Noi non dovevamo combattere né per l’Austria, né contro l’Austria. Tutta la nostra politica era nell’Oriente e, nei confronti di Bonaparte, non c’era che una cosa: armare i confini e adottare una politica ferma; in tal caso Napoleone non avrebbe mai osato varcare la frontiera russa, come aveva fatto nel 1807.

«E quando mai potremmo combattere contro i francesi, principe?» disse il conte Rastopèin. «Possiamo forse prender le armi contro i nostri maestri, i nostri idoli? Guardate la nostra gioventù, guardate le nostre ragazze. I nostri idoli sono loro, i francesi, il nostro regno dei cieli è Parigi.» E alzò il tono di voce con l’evidente proposito che tutti lo sentissero. «Mode francesi, idee francesi, sentimenti francesi! Voi avete buttato fuori di casa Métivier perché è un francese e un farabutto, ma le nostre signore gli scodinzolano appresso. Ieri sera sono stato a un ricevimento. Ebbene, di cinque signore presenti tre erano cattoliche e passano le domeniche a ricamare in obbedienza a una disposizione del papa. E se ne stavano lì, nude o quasi, come figure dipinte sulle insegne dei bagni pubblici, con rispetto parlando. Eh, se si guarda la nostra gioventù, principe, si prenderebbe dal museo la vecchia dubina di Pietro il Grande e gli si pesterebbe le costole alla russa; allora sì che finirebbero questa mattana.»

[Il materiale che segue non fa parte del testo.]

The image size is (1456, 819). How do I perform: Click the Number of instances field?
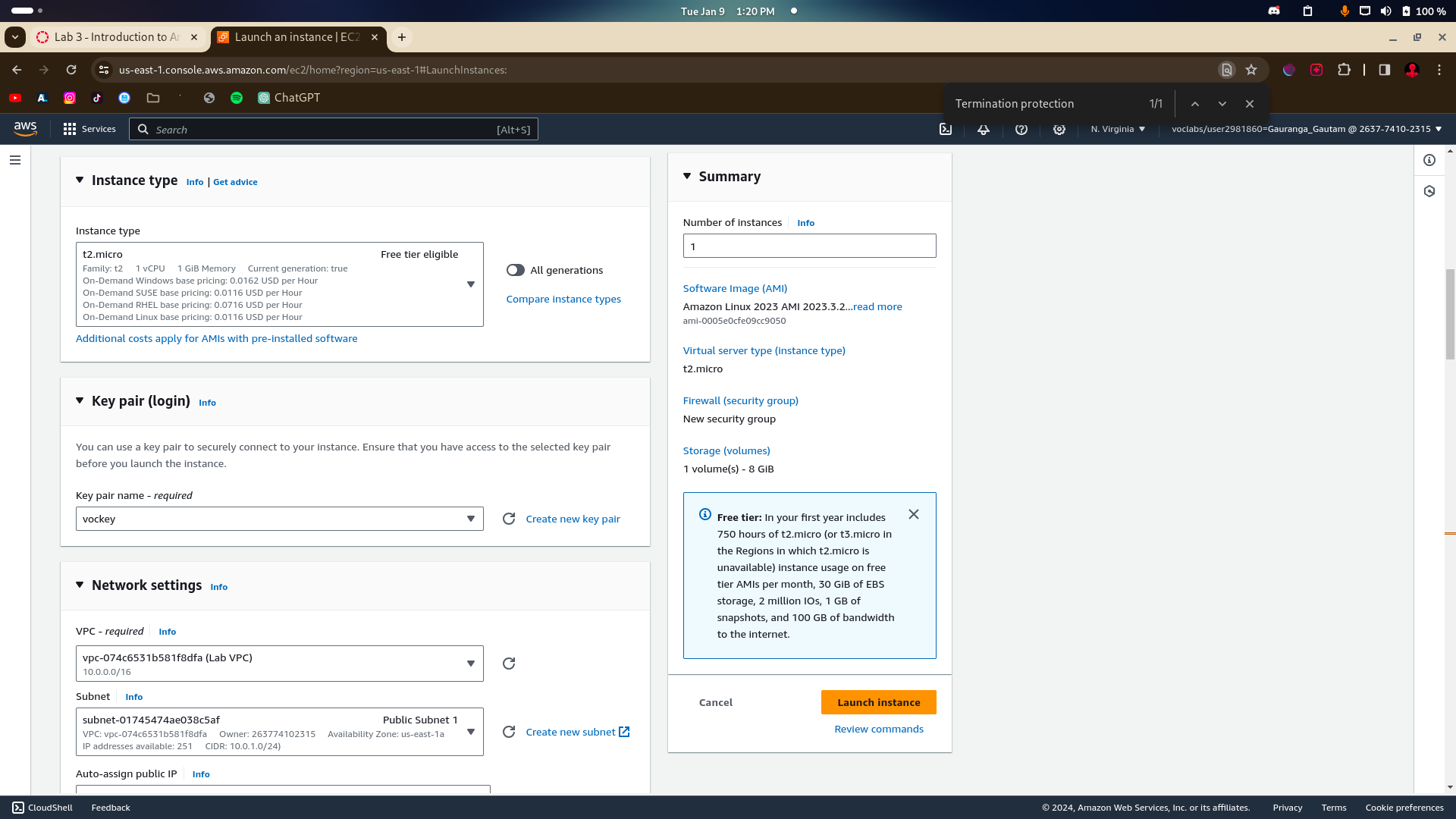click(809, 246)
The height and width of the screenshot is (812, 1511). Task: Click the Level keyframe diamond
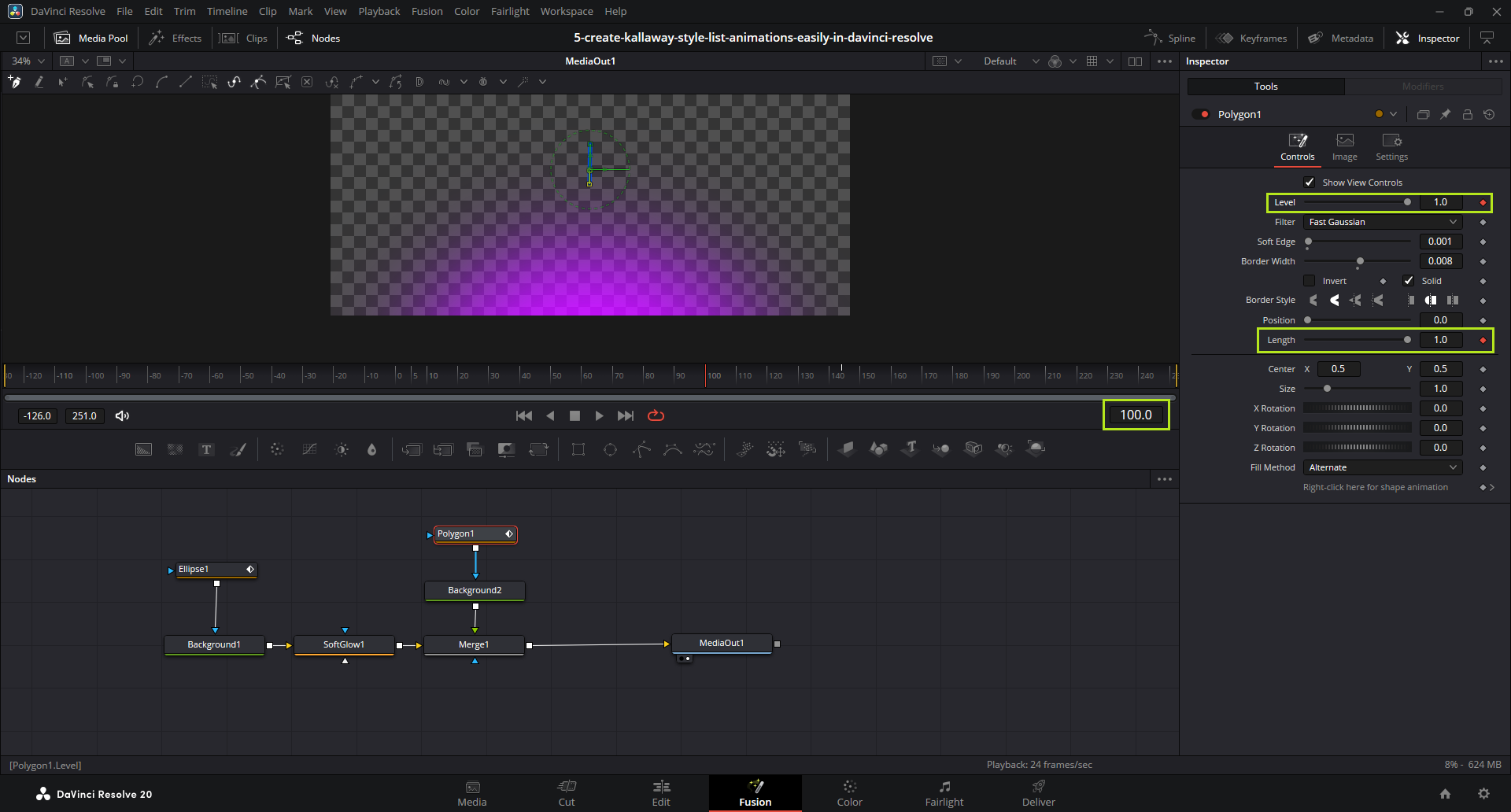pos(1483,203)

Tutti tacquero. Il vecchio principe guardava sorridendo il conte Rastopèin e scuoteva la testa in segno di approvazione.

«Ebbene, arrivederci, eccellenza, state sano,» disse Rastopèin, alzandosi con la rapidità di movimenti che gli era propria. Porse la mano al principe.

«Arrivederci, caro!… È una guzla, non mi stanco mai di ascoltarlo!» disse il vecchio principe, trattenendo per la mano il conte Rastopèin e porgendo la guancia al suo bacio.

E insieme con Rastopèin si alzarono anche gli altri commensali.